We all want to live a debt free lifestyle and as we age, this need becomes more prominent. When you are in your 40s and 50s, you have probably stopped living life day to day. You begin to prioritize your future more than what is happening right now. By future, we mean your retirement. While some of you may have thought about it when you were younger, most of it were just speculations and plans. Now is the time and age for you to start acting on it. And one of the things that you need to be acting on to prepare for retirement is your debt.
We all manage debt differently in our lifetime and that is because our priorities change as our situation evolves. Those who are in their 40s and 50s have careers, families and have started to acquire personal assets in the form of a house and probably some vehicles. The fact that you only have 15-25 years left before retiring puts the strain on your debt problems. You want to be free from your debts before you retire so you can enjoy it to the fullest. Let us discuss these two different stages to see how you should manage debt and get rid of it entirely.
Solving your debts in your 40s
Your 40s marks a lot of financial responsibilities that you have probably started in your 30s. Most of us have a home and mortgage payments to pay at this stage in our lives. Some are probably still house hunting. The point is, this is usually the time when you seriously think about owning your home and that requires a big amount of money – and in most cases, loans.
Another change that probably put you in debt are your kids. You probably started having them in your 30s and by now, they are growing up and gearing up for college. Raising kids is a huge financial responsibility and even more so when you think about their education. You need to start saving for college if you want to spare your child from the burden of a student loan.
That being said, here are some tips that will help you manage debt in your 40s.
Be ready for the big expenses. We’ve mentioned two of the big expenses already – home loans and your children’s college education. Create a payment plan for your mortgage and a savings plan for your child’s college fund. See how your budget can accommodate both expenses at the same time and seriously consider increasing your income to help finance both and your basic needs at the same time.
Think about your emergency fund. Even if you have an emergency fund, check if it is still enough for you to survive. Remember that the needs of your family also changes. You want to be prepared more than ever because there are some big expenses on your plate right now. If your emergency fund is not enough, you have to start saving up to boost what you have. If you have none – then you have to work double to make sure that you have enough just in case something happens.
Insure your family. Getting insurance is one of the best ways to prepare for an emergency. Instead of worrying about the car breaking down, a sickness in the family or heaven forbid, someone passing away, you want to be prepared for these instances. These are specific preparations that will shave off a huge percentage of the sudden emergency expenses that you could face in the future.
Review your debt payment plans. Even if you have no problems when it comes to how you manage debts, it might be a good idea to look around for debt relief programs. You want to get rid of some of your debts – at least to help make more room in your budget.
Make smarter credit decisions. At this point in your life, you have realized how debt can be a tool that you can use to improve your financial condition. However, you should also know by this time how to choose the right debt. At the very least, keep your credit card spending from occupying a big portion on your budget plan especially if it is made for unnecessary expenses.
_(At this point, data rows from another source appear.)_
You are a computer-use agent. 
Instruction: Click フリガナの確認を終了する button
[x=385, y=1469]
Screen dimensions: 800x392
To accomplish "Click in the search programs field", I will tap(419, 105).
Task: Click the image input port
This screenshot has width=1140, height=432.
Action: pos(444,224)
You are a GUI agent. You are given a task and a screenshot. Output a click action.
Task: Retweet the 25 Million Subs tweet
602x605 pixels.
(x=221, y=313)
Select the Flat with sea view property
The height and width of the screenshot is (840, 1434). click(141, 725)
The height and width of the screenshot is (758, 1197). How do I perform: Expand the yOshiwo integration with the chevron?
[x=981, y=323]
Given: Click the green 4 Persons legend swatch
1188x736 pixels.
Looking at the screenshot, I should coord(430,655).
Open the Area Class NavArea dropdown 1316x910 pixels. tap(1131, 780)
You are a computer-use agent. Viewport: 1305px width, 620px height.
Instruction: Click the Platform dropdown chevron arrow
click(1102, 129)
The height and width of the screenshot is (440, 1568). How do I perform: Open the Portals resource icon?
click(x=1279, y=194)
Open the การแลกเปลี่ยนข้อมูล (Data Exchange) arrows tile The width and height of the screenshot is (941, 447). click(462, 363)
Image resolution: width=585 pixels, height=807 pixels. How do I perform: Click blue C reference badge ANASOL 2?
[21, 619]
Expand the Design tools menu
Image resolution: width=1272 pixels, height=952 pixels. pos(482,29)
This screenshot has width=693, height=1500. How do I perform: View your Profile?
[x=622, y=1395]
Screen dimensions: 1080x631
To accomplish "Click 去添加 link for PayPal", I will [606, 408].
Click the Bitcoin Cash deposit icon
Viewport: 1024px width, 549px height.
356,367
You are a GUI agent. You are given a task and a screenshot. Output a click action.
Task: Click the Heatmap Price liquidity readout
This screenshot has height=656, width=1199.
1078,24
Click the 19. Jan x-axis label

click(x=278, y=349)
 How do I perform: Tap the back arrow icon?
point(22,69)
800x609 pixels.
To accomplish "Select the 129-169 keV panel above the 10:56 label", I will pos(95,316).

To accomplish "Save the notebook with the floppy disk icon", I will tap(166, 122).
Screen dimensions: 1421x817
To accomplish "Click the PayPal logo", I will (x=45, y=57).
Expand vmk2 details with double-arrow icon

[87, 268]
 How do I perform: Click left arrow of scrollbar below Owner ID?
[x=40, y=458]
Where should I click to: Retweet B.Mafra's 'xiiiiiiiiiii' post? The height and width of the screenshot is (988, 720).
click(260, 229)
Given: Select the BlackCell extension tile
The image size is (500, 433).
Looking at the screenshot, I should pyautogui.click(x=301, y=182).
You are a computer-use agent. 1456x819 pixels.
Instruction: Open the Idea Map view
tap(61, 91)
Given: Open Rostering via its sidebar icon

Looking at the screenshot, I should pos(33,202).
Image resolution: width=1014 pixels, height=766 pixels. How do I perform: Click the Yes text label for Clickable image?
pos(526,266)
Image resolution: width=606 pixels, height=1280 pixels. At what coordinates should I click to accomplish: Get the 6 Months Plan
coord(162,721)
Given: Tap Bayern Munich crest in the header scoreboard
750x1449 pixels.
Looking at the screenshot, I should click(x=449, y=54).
Eliminating debt in your 50s
Now that you are past your 40s and in your 50s, you can expect that your priorities will be changing again. At this point, most of your kids are grown up and probably off to college – or on their way to college. It will lower your household expenses but it will also mean your should have more money to help support them while they live their lives away from you. At the same time, you have to start working on your own retirement. More than ever, getting rid of your credit obligations is a must. Manage debt in such a way that will accommodate your new priorities at 50 and beyond.
Get debt relief fast. If you are paying the minimum of your credit requirements, it may be time to step it up a bit. Get debt consolidation or debt reduction if you have to. You only have 15 years before the average retirement age of 65. You want to get rid of all your debts before retiring.
Save up for retirement. Your main priority right now, right beside debt payments is your retirement. You have to maximize your budget and make sure that all of your extra money goes to your retirement money. If you are just starting to put aside money now that you are in your 50s, the amount that you have to put aside will have to be very big. That means you have to lower your standard of living to help keep up with what you have save up for. Use retirement calculators from AARP.org or MSN.com to help you figure out how you will reach your retirement goals.
Think about your sources of income. You may also want to reconsider your career. If you are not earning enough, start putting your money in different investment baskets. This will help secure your income and grow your money too.Also, double check your retirement plans (401k) and Social Security benefits. These are your sources of income while you are retired and it is best to take a look at them as early as now.
- Schedule a general health check up. Now is the time to prepare for health emergencies too. If you have a health insurance, see how that can help you. If it is funded by your employer, find out how you can carry that over even after you stop working for the company. This will help ease the load off of your shoulders. The check up that you will go through will help you determine the amount that you have to put aside for any medical expenses that you will need in the future.